Schön, wenn's so wäre. Lohn- und sämtliche andere Betriebskosten machen nur einen Bruchteil der eingenommenen Kreditzinsen aus. Auch Zinsen an die Zentralbank (aktueller Leitzinssatz 0,05%, der Kreditzinssätzen von zwischen 1,2-15% gegenübersteht) nehmen einen verschwindend geringen Anteil ein. Steuern, die an den Staat fließen, nutzen da auch nicht viel, denn auch Staaten gehören zu den Zinsschuldnern (tlw. mit Zinseszins!) und die Dividenden (die u.U. ähnlich exponenziell steigen wie Zinseszinsen, die ihnen als notwendige Gewinneinnahme gegenüberstehen) werden entweder einkassiert auf ein Konto, wo sie abermals attraktiv verzinst werden, oder in neue Aktien reinvestiert, wodurch nochmal ein Zinseszinseffekt entstehen kann. Mehrheitlich wandern die Schuldzinsen nicht zurück in die Realwirtschaft, sondern in Anlagevermögen, welches durch Zinsansprüche vermehrt wird. Das ist die Umverteilungskette und das zentrale Problem in der Zinsthematik.

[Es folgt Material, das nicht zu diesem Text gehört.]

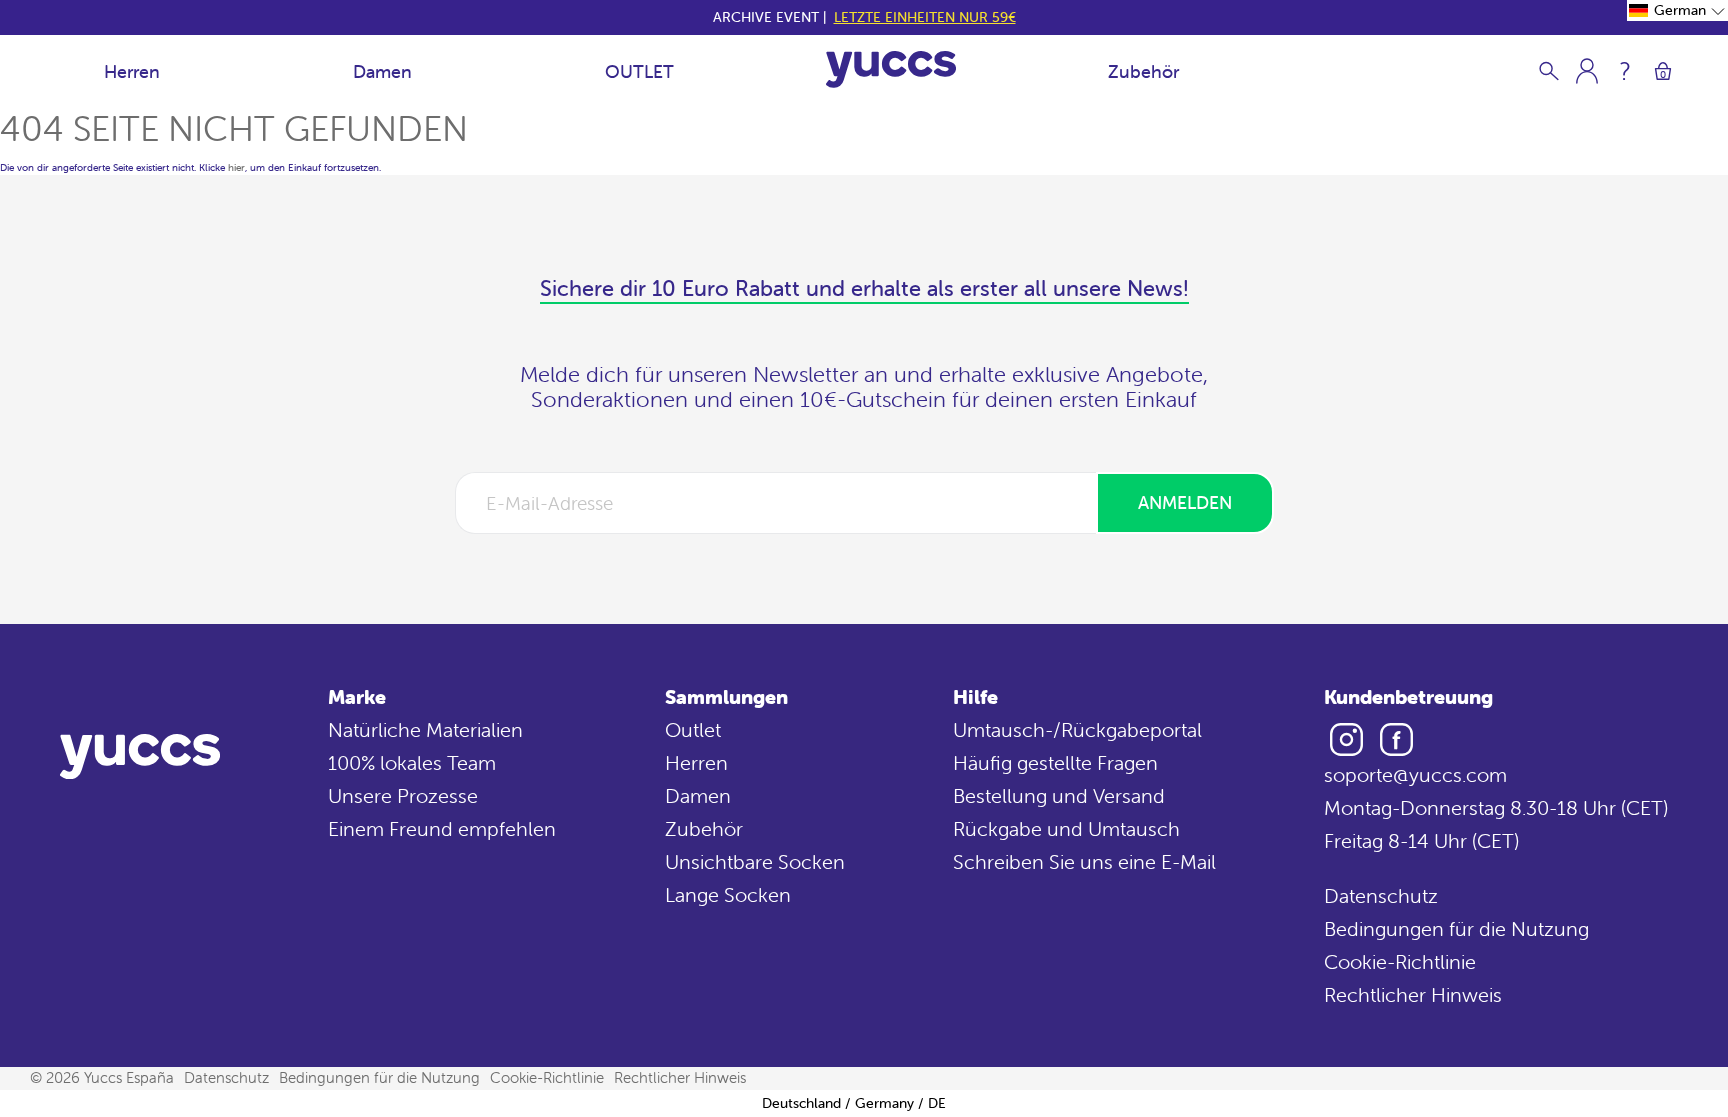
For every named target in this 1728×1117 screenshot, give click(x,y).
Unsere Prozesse (403, 795)
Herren (132, 71)
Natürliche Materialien (425, 729)
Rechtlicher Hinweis (1413, 994)
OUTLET (639, 71)
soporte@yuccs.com (1415, 774)
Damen (382, 71)
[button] (1677, 10)
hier (236, 167)
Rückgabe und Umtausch (1066, 828)
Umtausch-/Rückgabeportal (1077, 729)
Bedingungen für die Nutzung (1456, 928)
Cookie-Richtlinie (1400, 961)
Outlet (693, 729)
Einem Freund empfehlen (442, 828)
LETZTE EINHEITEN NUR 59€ (925, 17)
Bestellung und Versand (1059, 795)
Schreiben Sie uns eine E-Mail (1084, 861)
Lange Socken (728, 894)
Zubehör (1143, 71)
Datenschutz (1381, 895)
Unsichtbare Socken (755, 861)
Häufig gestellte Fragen (1055, 762)
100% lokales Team (412, 762)
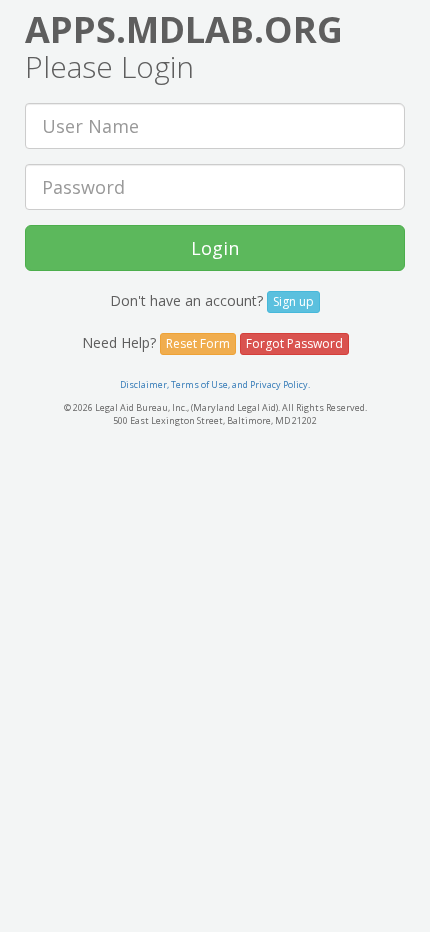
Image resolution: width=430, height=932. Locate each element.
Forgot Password (294, 343)
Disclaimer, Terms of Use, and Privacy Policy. (215, 384)
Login (215, 248)
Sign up (293, 301)
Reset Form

Um die Zinsansprüche innerhalb der Tilgungsfristen bedienen zu können, kommt man um eine Ausweitung des Kreditvolumens nicht herum. Dies führt zwangsläufig zu immer stärker werdender Verschuldung, an deren Ende eine Gesellschaftsteilung steht in Vermögende, die sich an den Zinsen bereichern und Liquidät generieren, und in Verarmende, die Schulden aufnehmen müssen und Liquidität verlieren, v.a. dann, wenn keine neuen Kredite - und damit Geld - vergeben werden. Und dieser ganz offensichtliche Effekt, die aufgehende Schere zwischen Arm und Reich, der dürfte mittlerweile echt jedem aufgefallen sein.